[1] 2
PSYC 6802 - Introduction to Psychology Statistics
To start, it’s good to point out that R and RStudio are two different things
R:

RStudio:



R (https://www.r-project.org/about.html) is a programming language originally designed for statistical computing and data visualization.
Thanks to the contribution of many users, nowadays R is quite similar to python (https://www.python.org) in what it allows you to do.
There exist many programming languages and some do something better than others.
R works pretty well for data analysis and visualization and that’s why we use it 🤷
Whereas R is a programming language, RStudio is an integrated development environment (IDE…a what? 😕)
An IDE is software that facilitates writing code in general. Although RStudio was developed with R in mind, it also supports many other programming languages (e.g., Python, Javascript, C…)
Likewise, you do not need RStudio to use R. However, RStudio is by far the best IDE for coding in R and it makes the process much more efficient!
The people who make RStudio (https://posit.co/download/rstudio-desktop) have no affiliation with the people who make R as far as I know.

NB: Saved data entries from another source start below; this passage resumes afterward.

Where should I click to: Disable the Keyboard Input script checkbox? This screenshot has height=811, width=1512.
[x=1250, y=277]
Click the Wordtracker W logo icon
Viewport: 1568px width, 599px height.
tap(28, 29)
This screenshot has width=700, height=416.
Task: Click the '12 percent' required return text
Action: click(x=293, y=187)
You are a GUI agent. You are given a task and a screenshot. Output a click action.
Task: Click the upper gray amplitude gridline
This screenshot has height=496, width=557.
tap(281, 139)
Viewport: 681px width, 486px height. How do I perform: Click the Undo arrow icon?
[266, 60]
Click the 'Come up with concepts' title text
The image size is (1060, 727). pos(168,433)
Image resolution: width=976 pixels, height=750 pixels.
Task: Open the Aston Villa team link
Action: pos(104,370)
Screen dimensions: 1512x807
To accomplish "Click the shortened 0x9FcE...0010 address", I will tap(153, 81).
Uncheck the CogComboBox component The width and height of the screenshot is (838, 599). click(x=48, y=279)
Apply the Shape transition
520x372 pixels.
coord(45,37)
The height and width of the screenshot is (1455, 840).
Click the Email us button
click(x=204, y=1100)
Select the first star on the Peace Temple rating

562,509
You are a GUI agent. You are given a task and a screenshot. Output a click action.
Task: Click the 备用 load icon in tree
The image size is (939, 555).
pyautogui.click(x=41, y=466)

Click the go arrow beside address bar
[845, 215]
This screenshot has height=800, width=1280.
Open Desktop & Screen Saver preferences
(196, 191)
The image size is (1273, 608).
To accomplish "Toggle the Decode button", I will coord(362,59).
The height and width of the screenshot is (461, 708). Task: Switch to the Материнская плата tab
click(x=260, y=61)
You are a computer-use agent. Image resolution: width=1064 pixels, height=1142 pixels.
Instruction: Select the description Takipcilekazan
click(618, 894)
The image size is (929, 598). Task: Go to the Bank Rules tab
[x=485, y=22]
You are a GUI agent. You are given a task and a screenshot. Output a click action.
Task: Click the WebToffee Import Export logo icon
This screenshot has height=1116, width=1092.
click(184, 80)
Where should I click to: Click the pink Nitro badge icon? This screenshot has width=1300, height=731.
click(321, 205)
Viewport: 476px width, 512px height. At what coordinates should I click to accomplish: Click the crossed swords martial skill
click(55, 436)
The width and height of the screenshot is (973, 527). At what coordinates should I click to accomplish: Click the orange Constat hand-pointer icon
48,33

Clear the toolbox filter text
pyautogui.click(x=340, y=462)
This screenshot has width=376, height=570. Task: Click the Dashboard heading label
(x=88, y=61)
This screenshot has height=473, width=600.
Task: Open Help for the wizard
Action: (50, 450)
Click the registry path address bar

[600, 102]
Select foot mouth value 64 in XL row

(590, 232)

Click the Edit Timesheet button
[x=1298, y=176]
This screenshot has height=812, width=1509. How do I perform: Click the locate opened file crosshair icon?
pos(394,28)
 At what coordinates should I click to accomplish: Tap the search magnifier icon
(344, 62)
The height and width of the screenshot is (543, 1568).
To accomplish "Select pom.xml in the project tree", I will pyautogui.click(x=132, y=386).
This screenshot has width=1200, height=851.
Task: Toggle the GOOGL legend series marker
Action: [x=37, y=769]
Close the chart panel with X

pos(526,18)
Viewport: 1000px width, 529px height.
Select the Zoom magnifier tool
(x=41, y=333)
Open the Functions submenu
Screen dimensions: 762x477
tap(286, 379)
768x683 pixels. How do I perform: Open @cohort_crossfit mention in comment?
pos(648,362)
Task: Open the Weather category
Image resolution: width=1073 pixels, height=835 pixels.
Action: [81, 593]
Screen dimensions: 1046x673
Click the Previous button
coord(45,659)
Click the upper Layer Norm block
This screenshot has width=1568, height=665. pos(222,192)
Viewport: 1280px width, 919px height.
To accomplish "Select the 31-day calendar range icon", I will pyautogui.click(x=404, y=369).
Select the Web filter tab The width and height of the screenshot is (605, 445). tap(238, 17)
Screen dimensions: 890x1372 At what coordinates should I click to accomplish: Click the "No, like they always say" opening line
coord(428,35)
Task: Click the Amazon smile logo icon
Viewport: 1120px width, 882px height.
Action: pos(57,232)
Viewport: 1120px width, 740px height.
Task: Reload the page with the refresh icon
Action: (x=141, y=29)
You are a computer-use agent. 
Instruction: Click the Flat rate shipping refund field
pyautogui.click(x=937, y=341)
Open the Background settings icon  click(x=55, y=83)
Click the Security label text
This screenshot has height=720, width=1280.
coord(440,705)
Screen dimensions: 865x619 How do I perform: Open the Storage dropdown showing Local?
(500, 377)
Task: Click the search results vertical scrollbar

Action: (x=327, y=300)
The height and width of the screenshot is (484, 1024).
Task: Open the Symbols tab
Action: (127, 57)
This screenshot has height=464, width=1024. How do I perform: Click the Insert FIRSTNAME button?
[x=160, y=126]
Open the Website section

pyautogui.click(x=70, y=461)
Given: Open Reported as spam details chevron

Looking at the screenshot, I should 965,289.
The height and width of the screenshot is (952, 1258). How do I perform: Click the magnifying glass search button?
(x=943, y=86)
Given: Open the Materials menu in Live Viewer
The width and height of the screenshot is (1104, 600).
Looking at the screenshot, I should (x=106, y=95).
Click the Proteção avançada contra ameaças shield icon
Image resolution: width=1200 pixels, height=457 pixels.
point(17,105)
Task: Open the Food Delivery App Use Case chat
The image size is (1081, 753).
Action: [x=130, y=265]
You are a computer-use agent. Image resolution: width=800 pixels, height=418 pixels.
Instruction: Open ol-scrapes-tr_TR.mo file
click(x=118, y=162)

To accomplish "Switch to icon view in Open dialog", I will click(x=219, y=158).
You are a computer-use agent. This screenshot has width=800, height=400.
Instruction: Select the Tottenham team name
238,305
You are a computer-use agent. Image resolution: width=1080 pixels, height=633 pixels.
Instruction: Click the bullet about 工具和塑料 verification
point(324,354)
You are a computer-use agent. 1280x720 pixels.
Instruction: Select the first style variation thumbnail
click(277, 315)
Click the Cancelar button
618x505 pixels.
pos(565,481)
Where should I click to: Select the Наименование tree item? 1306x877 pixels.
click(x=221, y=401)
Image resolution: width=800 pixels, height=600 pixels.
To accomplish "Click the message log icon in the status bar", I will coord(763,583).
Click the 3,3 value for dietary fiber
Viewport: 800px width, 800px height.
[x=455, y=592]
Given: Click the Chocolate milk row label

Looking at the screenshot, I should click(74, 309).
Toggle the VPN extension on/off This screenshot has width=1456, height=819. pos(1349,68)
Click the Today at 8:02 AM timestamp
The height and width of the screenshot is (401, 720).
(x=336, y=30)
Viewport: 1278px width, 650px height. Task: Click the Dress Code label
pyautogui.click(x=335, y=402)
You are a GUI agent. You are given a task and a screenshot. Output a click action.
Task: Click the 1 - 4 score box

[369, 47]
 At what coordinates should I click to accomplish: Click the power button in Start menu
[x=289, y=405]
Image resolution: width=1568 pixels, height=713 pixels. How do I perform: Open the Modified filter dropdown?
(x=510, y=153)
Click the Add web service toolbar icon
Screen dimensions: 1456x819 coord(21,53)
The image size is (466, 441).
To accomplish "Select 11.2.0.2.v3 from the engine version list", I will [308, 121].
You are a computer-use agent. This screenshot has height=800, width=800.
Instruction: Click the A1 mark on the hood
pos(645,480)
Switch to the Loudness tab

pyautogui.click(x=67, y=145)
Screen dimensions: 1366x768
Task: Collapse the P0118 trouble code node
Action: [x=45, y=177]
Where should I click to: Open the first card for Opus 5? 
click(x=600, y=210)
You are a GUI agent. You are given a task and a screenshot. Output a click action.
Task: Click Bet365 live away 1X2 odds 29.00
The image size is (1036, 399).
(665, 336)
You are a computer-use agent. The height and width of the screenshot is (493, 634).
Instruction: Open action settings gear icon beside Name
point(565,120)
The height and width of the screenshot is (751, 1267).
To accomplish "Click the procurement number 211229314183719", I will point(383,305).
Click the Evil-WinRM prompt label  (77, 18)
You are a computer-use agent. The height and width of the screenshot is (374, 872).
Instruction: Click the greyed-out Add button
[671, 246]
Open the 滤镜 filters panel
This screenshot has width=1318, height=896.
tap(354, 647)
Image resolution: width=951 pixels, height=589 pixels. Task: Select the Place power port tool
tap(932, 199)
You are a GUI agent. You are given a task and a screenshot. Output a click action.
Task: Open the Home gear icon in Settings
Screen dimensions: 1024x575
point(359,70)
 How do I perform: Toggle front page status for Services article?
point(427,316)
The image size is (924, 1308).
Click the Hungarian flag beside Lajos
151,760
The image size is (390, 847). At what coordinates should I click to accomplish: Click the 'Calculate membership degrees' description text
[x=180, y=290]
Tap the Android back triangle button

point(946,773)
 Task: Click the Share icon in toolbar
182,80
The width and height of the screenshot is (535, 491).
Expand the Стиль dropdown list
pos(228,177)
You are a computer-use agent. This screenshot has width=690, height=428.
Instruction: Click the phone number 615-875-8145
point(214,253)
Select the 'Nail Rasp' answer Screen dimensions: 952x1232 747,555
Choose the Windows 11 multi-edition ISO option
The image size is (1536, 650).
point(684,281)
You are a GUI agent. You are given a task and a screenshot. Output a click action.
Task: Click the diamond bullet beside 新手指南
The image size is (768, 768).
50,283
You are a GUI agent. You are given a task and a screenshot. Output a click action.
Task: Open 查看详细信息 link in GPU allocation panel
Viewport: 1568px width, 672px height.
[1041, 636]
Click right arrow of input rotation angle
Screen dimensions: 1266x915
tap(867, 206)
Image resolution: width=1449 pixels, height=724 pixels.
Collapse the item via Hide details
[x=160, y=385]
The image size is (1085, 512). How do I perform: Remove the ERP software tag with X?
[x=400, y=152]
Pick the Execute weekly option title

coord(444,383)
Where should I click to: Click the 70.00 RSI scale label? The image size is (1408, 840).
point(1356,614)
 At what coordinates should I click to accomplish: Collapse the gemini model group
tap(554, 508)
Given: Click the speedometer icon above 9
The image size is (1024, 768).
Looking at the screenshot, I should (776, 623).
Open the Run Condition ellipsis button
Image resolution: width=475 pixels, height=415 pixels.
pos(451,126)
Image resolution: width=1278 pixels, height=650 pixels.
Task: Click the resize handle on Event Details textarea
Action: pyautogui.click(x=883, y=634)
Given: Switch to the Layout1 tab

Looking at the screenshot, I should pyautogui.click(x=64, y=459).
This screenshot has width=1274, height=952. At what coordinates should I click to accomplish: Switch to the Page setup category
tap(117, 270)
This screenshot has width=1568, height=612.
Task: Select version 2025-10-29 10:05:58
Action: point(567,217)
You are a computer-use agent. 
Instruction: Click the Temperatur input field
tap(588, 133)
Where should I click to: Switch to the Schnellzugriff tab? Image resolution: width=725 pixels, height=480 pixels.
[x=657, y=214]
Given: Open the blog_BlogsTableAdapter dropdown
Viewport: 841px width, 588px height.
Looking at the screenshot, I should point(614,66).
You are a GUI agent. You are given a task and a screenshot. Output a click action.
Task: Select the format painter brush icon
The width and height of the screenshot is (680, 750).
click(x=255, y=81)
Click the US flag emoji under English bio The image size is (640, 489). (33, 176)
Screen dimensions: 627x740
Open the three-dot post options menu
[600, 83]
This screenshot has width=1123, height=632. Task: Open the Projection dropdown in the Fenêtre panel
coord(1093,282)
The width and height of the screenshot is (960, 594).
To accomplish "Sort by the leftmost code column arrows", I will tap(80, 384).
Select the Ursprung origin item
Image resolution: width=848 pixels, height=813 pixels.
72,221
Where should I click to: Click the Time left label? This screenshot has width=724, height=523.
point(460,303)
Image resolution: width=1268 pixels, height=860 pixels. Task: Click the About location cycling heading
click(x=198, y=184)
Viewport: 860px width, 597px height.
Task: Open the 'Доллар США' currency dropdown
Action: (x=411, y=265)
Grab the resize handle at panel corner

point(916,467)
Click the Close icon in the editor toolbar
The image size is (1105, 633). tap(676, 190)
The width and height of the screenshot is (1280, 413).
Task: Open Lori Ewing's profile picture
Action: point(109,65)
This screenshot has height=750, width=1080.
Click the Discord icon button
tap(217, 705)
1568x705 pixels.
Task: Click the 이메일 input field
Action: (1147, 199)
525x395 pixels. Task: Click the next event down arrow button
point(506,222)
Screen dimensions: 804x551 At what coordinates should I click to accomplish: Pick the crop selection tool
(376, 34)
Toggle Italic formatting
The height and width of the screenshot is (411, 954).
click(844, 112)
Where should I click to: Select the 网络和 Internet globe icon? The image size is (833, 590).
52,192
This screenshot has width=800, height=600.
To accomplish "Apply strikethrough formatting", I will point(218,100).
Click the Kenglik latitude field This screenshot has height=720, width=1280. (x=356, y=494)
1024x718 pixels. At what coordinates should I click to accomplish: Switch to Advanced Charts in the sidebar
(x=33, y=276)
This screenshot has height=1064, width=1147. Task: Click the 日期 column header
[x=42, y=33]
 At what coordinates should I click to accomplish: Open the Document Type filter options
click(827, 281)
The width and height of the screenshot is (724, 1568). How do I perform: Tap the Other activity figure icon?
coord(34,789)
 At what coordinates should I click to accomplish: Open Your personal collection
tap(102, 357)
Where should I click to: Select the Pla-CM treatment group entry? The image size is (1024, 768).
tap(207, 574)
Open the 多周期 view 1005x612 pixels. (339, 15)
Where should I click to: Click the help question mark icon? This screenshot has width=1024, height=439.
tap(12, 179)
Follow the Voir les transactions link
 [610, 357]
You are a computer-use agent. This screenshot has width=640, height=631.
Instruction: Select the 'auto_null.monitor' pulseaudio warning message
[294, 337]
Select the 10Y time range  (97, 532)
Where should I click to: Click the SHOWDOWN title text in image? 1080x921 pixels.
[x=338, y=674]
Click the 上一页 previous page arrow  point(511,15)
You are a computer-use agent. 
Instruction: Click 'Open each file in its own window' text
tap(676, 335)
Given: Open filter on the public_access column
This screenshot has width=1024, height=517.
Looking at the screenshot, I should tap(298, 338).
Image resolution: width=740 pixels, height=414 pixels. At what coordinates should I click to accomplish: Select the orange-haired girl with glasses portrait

To use R properly you will have to learn how to code (which may sound a bit scary 😟). Coding is like learning a foreign language: There is grammar and there is a logic to how you construct sentences. The exact same is true for programming languages. There is a lot I could say here, but just some advice:
Errors and Mistakes: Your code (my code too!) will almost never work perfectly the first time around. Do not get frustrated; understand why your code does not work. Making mistakes over and over and fixing them is how your learn.
Understand Your Code: Do not copy and paste code without understanding what it does. This may work for some of the assignments in this course, but it will eventually lead to huge mistakes when you are doing research on your own.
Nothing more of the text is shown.